==== Data to examine

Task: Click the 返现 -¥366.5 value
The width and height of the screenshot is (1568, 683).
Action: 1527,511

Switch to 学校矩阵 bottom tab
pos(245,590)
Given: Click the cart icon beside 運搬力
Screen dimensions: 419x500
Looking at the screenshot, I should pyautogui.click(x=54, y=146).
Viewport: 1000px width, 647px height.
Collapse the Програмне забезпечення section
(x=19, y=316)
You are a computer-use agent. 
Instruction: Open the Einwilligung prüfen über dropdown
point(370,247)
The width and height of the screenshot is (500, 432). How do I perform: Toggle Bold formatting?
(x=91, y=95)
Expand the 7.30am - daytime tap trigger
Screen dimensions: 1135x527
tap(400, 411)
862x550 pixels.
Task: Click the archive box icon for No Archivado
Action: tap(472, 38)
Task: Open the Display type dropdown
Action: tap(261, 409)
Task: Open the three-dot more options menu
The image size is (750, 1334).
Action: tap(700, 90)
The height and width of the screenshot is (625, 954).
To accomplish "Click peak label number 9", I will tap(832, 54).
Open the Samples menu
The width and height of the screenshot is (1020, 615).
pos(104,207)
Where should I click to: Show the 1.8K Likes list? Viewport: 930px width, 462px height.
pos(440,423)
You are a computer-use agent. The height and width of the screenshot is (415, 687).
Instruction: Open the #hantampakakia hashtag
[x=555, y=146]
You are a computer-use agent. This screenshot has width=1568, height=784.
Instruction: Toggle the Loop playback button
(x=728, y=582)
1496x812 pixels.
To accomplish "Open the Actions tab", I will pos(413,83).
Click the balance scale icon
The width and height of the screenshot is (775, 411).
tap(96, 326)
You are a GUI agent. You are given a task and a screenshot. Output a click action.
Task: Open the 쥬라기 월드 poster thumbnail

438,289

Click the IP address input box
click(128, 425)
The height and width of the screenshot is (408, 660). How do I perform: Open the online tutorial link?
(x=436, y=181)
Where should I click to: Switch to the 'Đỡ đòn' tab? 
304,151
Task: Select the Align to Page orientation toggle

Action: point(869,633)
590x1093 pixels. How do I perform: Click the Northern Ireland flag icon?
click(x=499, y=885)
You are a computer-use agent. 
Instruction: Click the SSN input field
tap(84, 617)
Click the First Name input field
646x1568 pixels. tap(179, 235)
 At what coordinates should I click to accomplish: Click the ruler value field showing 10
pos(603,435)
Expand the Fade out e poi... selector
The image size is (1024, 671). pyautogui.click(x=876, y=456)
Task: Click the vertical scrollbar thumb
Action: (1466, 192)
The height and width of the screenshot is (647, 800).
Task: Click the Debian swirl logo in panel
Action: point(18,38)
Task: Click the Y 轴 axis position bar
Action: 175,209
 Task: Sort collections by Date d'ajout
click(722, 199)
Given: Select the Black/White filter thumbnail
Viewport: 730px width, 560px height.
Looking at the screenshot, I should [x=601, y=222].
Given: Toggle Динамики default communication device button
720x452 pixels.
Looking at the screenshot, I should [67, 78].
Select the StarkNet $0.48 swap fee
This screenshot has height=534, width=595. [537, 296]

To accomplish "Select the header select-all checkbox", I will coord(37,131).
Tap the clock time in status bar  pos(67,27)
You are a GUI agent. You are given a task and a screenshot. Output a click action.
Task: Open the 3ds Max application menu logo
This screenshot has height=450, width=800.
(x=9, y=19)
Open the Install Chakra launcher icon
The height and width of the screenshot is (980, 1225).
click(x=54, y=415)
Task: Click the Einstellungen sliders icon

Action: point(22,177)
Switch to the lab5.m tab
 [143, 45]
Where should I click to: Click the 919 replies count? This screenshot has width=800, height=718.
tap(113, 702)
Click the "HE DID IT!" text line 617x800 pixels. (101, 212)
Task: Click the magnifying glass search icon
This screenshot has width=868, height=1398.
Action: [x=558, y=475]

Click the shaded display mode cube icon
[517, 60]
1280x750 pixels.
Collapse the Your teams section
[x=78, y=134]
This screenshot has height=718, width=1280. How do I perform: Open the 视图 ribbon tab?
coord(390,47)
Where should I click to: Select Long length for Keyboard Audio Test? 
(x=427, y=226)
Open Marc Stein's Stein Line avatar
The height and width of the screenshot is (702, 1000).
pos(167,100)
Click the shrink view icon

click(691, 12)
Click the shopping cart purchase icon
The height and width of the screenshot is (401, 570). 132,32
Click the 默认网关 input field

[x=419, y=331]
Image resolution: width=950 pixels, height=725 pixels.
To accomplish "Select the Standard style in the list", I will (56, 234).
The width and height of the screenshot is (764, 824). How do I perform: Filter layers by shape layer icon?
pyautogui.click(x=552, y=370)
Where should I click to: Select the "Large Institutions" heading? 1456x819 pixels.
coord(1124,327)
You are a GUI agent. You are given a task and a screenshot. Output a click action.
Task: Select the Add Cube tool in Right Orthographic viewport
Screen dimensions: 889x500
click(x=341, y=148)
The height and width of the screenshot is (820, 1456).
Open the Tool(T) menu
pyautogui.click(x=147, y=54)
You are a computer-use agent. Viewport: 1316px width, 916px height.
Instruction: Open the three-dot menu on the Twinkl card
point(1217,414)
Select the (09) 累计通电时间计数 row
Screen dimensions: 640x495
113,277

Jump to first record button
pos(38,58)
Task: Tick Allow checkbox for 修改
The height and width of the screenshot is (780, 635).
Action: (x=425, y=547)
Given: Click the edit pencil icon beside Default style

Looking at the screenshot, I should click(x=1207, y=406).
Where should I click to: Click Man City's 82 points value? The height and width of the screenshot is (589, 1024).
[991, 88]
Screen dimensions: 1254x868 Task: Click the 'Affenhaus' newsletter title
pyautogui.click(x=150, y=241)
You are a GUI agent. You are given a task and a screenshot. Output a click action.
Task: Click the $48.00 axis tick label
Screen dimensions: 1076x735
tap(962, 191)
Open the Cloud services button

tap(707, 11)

========

- _To do_
Beginning with the line holding "Click the First Name input field" and ending with the line holding "Tap the clock", write out the stretch of material above exactly; add no further lines.

- _Response to the exercise_
Click the First Name input field
646x1568 pixels. tap(179, 235)
 At what coordinates should I click to accomplish: Click the ruler value field showing 10
pos(603,435)
Expand the Fade out e poi... selector
The image size is (1024, 671). pyautogui.click(x=876, y=456)
Task: Click the vertical scrollbar thumb
Action: (1466, 192)
The height and width of the screenshot is (647, 800).
Task: Click the Debian swirl logo in panel
Action: point(18,38)
Task: Click the Y 轴 axis position bar
Action: 175,209
 Task: Sort collections by Date d'ajout
click(722, 199)
Given: Select the Black/White filter thumbnail
Viewport: 730px width, 560px height.
Looking at the screenshot, I should [x=601, y=222].
Given: Toggle Динамики default communication device button
720x452 pixels.
Looking at the screenshot, I should [67, 78].
Select the StarkNet $0.48 swap fee
This screenshot has height=534, width=595. [537, 296]

To accomplish "Select the header select-all checkbox", I will coord(37,131).
Tap the clock time in status bar  pos(67,27)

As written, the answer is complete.